## Problem
Look through the material below and copy exactly the lines from the line with "Given: Cancel the current sale" to the line with "Given: Click the log", those two lines included.

## Record extracts

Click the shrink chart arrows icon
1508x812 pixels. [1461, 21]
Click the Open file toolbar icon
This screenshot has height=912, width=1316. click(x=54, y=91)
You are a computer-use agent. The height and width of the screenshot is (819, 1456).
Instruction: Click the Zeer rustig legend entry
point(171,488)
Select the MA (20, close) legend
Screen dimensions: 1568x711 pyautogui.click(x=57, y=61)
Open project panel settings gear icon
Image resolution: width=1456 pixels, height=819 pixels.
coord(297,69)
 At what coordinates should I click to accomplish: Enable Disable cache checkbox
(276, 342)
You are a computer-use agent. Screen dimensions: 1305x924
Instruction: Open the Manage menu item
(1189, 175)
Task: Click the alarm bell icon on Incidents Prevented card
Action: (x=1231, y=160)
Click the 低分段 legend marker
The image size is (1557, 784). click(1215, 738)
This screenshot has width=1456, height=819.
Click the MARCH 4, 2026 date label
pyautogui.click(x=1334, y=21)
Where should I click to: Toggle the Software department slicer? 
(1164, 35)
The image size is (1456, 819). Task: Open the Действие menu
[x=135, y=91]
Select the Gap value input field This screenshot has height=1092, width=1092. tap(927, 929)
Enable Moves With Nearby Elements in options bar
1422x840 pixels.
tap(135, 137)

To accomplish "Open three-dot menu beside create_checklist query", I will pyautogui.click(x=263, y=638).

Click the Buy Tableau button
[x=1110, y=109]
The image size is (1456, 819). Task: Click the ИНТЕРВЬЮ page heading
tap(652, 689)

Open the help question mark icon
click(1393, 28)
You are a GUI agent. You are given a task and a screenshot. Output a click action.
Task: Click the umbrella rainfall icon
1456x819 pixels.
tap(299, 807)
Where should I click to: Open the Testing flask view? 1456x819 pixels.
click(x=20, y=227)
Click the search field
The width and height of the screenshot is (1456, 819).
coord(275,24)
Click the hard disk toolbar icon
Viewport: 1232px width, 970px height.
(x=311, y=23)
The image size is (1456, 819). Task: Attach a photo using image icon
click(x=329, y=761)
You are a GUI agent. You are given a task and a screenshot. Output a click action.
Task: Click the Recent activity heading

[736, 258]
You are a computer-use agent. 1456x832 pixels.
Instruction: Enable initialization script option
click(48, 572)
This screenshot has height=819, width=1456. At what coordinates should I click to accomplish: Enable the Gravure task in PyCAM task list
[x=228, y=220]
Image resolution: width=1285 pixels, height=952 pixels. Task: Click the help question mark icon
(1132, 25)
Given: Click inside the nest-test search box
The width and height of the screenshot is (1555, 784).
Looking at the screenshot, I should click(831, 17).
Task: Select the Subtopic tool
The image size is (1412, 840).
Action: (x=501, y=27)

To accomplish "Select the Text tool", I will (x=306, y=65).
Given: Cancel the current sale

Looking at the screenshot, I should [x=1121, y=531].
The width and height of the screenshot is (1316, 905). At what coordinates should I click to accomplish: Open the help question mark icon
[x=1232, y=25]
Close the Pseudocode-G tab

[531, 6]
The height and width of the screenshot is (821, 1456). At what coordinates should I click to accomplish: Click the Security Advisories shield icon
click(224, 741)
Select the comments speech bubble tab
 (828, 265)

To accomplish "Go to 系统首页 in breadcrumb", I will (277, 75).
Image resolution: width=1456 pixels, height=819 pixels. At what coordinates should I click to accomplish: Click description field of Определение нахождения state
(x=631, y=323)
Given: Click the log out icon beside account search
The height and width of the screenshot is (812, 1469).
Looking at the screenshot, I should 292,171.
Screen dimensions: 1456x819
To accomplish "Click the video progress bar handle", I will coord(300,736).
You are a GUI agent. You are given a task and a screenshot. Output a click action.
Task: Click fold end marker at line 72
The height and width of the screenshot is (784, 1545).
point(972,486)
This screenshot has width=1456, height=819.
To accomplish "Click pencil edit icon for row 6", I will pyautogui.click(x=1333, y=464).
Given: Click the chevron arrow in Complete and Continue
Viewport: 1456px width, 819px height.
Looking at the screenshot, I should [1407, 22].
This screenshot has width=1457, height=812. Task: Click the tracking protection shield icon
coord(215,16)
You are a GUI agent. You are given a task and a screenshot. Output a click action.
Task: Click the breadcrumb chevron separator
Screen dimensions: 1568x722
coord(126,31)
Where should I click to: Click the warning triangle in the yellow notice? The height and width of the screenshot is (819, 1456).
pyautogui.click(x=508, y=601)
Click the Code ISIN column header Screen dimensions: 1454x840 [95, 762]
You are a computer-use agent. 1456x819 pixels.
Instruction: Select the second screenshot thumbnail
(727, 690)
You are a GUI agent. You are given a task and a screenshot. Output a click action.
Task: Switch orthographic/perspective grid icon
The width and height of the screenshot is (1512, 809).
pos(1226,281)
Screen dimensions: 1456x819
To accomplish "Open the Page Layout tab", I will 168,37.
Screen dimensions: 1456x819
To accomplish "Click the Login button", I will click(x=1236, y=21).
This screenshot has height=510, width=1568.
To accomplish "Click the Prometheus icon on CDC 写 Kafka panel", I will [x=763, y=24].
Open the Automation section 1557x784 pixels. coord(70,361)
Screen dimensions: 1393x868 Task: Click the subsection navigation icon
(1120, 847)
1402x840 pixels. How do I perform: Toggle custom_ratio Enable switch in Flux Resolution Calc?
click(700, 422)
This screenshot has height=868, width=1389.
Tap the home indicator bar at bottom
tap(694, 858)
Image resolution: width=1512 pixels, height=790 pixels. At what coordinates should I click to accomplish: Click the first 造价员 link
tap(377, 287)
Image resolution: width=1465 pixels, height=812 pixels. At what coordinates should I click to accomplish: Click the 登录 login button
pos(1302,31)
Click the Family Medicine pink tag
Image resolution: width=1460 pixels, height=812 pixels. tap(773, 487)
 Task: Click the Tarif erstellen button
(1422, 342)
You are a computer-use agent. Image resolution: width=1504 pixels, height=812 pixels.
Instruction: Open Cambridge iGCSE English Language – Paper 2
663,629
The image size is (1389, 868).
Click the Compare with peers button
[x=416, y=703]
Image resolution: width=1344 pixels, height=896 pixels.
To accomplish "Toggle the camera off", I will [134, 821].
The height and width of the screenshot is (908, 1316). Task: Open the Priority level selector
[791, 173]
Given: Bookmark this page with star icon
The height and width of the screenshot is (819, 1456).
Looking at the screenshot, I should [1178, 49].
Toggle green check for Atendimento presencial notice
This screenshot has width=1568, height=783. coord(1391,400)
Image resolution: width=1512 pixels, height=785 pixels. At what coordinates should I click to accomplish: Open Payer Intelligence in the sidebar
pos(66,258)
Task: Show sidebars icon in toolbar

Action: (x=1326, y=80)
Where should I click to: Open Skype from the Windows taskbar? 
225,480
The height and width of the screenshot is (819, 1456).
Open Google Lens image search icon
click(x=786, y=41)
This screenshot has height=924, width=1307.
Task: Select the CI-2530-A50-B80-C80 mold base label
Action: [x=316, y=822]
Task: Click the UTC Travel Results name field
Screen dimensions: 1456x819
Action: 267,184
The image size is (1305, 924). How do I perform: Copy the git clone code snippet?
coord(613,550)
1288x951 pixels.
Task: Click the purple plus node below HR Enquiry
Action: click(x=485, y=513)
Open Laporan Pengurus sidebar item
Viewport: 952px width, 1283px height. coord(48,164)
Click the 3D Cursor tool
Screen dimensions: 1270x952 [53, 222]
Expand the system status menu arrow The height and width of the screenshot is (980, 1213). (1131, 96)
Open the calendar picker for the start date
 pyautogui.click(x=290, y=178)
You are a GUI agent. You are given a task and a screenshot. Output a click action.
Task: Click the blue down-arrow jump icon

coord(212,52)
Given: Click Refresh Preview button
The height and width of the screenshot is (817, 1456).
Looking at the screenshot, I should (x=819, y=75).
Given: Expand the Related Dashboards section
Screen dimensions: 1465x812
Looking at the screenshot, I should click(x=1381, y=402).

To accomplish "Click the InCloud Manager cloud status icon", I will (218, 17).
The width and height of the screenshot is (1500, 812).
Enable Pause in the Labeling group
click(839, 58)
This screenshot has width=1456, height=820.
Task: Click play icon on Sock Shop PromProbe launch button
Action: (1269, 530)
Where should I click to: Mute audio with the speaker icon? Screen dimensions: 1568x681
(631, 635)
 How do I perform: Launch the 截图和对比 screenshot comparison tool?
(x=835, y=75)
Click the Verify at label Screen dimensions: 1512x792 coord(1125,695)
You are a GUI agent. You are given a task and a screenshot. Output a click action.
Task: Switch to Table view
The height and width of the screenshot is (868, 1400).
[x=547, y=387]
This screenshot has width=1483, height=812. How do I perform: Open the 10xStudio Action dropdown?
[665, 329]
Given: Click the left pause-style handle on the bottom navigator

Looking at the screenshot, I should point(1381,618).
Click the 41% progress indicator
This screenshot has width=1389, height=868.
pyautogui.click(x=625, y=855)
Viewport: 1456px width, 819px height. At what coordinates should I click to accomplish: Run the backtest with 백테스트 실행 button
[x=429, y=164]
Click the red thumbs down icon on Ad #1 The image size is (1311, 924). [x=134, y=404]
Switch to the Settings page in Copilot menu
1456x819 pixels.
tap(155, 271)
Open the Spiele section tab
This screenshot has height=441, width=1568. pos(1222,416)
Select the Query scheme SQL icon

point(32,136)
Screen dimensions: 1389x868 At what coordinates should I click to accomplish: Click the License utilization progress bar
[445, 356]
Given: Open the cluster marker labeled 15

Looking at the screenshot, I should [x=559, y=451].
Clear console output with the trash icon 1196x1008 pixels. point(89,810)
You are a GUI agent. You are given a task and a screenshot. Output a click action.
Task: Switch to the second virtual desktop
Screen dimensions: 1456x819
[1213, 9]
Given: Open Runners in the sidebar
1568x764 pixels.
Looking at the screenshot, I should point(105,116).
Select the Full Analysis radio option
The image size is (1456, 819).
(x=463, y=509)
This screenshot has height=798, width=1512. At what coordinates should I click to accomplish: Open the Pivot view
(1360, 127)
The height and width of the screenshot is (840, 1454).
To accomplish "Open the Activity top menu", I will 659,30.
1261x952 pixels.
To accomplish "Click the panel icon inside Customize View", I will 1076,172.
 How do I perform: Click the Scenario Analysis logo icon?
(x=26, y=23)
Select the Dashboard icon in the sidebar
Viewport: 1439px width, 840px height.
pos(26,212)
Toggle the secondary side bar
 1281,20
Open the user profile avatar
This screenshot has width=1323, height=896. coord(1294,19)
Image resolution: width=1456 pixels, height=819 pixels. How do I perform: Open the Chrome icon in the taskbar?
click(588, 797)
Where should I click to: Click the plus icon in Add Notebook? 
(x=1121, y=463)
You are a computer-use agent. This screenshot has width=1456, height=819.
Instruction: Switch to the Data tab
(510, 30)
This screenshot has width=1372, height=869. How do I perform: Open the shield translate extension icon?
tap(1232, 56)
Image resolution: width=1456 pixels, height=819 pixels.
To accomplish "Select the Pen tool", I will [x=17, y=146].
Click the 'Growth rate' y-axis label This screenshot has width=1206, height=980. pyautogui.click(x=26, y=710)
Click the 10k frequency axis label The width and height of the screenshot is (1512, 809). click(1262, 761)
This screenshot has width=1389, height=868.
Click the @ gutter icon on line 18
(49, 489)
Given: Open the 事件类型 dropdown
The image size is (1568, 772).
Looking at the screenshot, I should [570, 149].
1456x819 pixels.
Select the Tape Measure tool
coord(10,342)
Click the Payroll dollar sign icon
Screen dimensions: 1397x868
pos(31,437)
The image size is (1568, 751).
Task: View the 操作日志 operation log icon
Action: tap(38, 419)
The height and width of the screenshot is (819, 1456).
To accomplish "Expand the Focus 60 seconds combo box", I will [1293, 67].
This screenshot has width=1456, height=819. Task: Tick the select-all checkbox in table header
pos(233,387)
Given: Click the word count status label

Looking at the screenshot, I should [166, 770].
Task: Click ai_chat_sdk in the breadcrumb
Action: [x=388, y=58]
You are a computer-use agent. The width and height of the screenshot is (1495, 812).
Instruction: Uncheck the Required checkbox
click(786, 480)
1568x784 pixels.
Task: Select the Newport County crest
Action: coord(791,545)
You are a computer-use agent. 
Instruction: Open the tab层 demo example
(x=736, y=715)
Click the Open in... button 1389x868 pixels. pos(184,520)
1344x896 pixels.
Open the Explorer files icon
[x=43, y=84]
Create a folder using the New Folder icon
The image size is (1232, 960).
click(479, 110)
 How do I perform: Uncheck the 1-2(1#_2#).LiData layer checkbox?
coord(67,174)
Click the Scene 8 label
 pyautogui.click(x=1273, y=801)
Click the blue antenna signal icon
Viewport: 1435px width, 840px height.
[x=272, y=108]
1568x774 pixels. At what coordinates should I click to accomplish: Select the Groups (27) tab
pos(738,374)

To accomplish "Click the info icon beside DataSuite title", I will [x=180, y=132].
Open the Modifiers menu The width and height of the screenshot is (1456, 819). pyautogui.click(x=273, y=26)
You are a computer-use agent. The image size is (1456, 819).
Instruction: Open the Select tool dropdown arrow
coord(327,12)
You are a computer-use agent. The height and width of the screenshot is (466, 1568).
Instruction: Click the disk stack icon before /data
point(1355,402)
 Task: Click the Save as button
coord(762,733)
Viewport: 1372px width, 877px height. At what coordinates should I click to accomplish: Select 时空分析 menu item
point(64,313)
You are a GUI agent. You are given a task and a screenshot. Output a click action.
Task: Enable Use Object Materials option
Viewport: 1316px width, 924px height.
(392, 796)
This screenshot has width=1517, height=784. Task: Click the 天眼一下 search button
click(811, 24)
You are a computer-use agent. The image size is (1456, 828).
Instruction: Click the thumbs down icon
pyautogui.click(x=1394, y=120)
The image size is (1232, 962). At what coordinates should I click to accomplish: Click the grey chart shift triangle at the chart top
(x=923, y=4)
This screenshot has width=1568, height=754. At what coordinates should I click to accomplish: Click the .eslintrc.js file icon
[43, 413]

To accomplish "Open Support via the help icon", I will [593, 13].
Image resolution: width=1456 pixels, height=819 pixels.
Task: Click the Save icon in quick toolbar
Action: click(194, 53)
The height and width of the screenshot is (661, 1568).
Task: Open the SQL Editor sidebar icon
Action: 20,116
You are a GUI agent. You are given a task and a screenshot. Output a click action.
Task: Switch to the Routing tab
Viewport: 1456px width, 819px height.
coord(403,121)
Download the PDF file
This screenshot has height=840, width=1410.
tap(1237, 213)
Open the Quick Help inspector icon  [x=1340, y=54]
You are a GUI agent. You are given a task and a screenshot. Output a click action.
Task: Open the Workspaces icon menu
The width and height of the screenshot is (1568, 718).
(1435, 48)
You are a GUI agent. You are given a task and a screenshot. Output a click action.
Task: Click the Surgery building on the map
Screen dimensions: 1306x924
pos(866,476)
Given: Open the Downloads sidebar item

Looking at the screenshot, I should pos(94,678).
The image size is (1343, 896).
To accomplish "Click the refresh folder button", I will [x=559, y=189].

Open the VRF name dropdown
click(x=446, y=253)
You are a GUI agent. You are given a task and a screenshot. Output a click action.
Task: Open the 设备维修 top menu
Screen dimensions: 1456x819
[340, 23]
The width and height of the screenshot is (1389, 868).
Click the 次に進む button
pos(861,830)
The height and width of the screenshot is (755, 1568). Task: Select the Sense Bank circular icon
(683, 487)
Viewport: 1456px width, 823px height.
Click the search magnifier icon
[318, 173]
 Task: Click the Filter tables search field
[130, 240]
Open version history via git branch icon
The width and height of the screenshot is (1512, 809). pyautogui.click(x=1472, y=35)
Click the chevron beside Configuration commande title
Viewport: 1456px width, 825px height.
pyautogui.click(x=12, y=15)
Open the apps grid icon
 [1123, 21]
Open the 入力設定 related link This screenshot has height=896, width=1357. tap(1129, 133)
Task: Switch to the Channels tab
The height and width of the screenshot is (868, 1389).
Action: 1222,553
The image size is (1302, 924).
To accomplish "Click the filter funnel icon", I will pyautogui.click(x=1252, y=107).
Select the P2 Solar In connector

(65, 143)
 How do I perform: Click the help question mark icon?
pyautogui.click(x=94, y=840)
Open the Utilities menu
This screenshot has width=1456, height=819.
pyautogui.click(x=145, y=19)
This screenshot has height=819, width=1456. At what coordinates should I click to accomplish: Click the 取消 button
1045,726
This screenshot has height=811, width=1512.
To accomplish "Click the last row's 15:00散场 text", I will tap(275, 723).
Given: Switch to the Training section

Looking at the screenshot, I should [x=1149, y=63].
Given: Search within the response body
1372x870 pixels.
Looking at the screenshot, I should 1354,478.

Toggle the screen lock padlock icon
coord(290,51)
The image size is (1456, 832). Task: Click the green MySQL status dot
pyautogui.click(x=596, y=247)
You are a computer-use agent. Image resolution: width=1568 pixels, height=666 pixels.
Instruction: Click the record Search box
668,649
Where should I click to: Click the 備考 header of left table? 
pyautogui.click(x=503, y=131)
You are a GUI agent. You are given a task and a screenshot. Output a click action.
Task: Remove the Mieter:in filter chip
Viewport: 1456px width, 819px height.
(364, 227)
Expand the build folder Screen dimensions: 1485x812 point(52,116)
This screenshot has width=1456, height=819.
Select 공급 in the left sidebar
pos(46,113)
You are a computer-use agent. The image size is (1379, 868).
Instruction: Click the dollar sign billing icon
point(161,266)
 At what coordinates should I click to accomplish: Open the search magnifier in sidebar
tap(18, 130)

## Answer for the task
Given: Cancel the current sale

Looking at the screenshot, I should [x=1121, y=531].
The width and height of the screenshot is (1316, 905). At what coordinates should I click to accomplish: Open the help question mark icon
[x=1232, y=25]
Close the Pseudocode-G tab

[531, 6]
The height and width of the screenshot is (821, 1456). At what coordinates should I click to accomplish: Click the Security Advisories shield icon
click(224, 741)
Select the comments speech bubble tab
 (828, 265)

To accomplish "Go to 系统首页 in breadcrumb", I will (277, 75).
Image resolution: width=1456 pixels, height=819 pixels. At what coordinates should I click to accomplish: Click description field of Определение нахождения state
(x=631, y=323)
Given: Click the log out icon beside account search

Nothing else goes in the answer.